Providers that partner with the clinic have weighed in with their own patient concerns. A spokesperson at Sholom, a multi-level care living community in St. Paul, described an exchange with the clinic’s leadership in June that she said “raised red flags.” After a United Family Medicine physician who made regular rounds checking on 14 geriatric patients at Sholom’s facility let its administrators know that she would be leaving her job, they asked Nyakundi for a replacement. They were told that the clinic’s contract to provide geriatric care at Sholom could be cancelled with 30 days’ notice, and that this response was that very notice. “They left those 14 patients high and dry,” Sholom’s spokesperson said.

The leader of the nearby St. Paul campus of the Hazelden Betty Ford treatment center, which has for years sent many of its patients to the clinic’s medication-assisted treatment programs, expressed displeasure about this year’s tumult and support for the clinic’s future. John Engebreth, its executive director of outpatient services in Minnesota, said that “while we’re concerned about losing a great referral source down the street for our patients who need ongoing medications, we thankfully have several more options than we [previously] did.”

Effects on the underprovided

Over the course of its 49-year history, the UFM clinic has strived to be accessible, employing a sliding scale since its founding and eventually becoming a Federally Qualified Health Center (FQHC) in 2012, which allowed it to serve more patients on Medicare and Medicaid. In 2019, 43 percent of those it treated were living below the federal poverty line.

The creation of the residency program more than 25 years ago gave patients specialized, comprehensive care, provided by preeminent doctors earning their clinic hours and the faculty physicians overseeing them. In practice, it meant that everyone from homeless people to lawyers working at Travelers sought out the clinic’s highly regarded programs. It became unique in the Twin Cities in its status as an FQHC with hospital service.

One patient, who asked to be anonymous, described the clinic’s mission to serve the underprovided as something that kept her coming back. “I was uninsurable in my 20s, with kids to feed, and all my savings went toward medical issues,” she said. “In 1996, someone told me that I might be able to afford this place. Now, I have great insurance, and one of the things I like most about going to the clinic is knowing that I’m supporting the care of someone who is in a position like I was.”

As she seeks to follow her doctor to Allina Health’s new program, she worries about how the recent changes will impact others. “I have insurance, so I’d find a place that would take me even if Allina weren’t opening another clinic. But what are the options for the really low-income people who rely on this clinic? Are they going to be able to get the same kind of treatment that I got when I needed it?”
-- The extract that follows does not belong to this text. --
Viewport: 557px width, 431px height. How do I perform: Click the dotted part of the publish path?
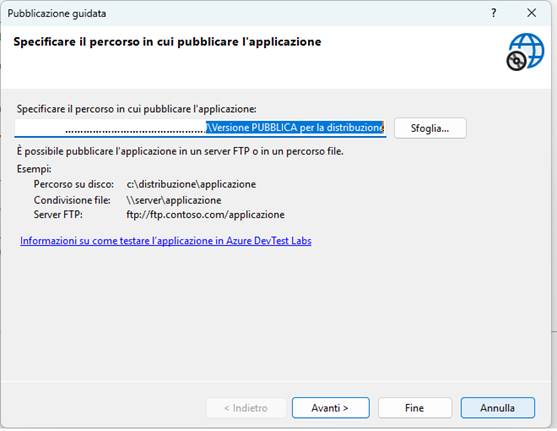pyautogui.click(x=135, y=130)
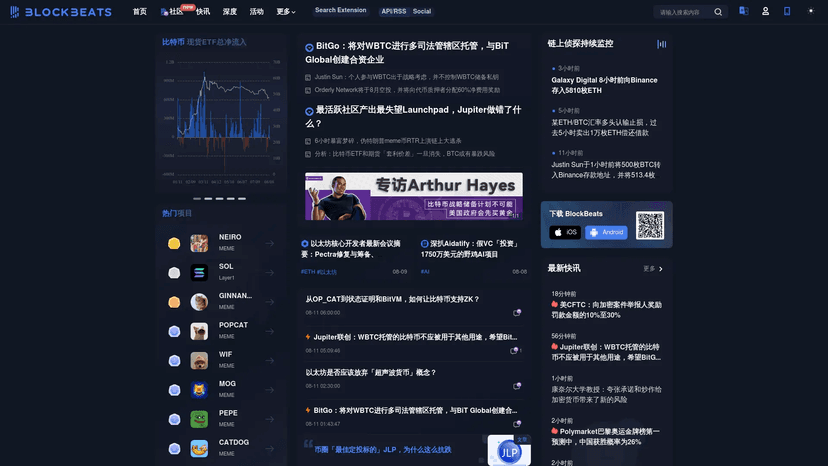Click the on-chain monitoring bars icon
Screen dimensions: 828x466
click(x=661, y=44)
Some patients fear that with this year’s departure of all but one of the physicians who had been overseeing care, the quality of care available to the needy will suffer. “The way [UFM] only used the word ‘provider’ in their letter [to patients] and not ‘doctor’ makes me suspicious,” Peters said, noting that the emerging clinic may have few physicians even when it has been fully staffed. “It almost seems like the clinic’s leaders saw COVID-19 as an opportunity to downsize it into a minute clinic. Like they’re deciding that poor people don’t deserve as much care as rich people do.”

Such downsizing may arrive in the form of cutbacks to its comprehensive programs in areas including geriatrics, maternity and addiction, which the community activists warned that ongoing changes threaten. An email circulated by Bucher, the clinic’s CMO, to staff members on October 21 seemed to confirm one of those suspicions. It announced that “[w]ith the ongoing transitions in clinic, we will not be accepting any new MAT patients at this time,” referring to the acronym for medication-assisted treatment, prescribed for substance-use disorders.


Jonathan Dickman, chair of the Community Reporter’s board of directors, is a faculty physician in the UFM residency program. He was not a source for any information provided in this story. UFM residents are also the rotating authors of the Community Reporter’s Healthline column.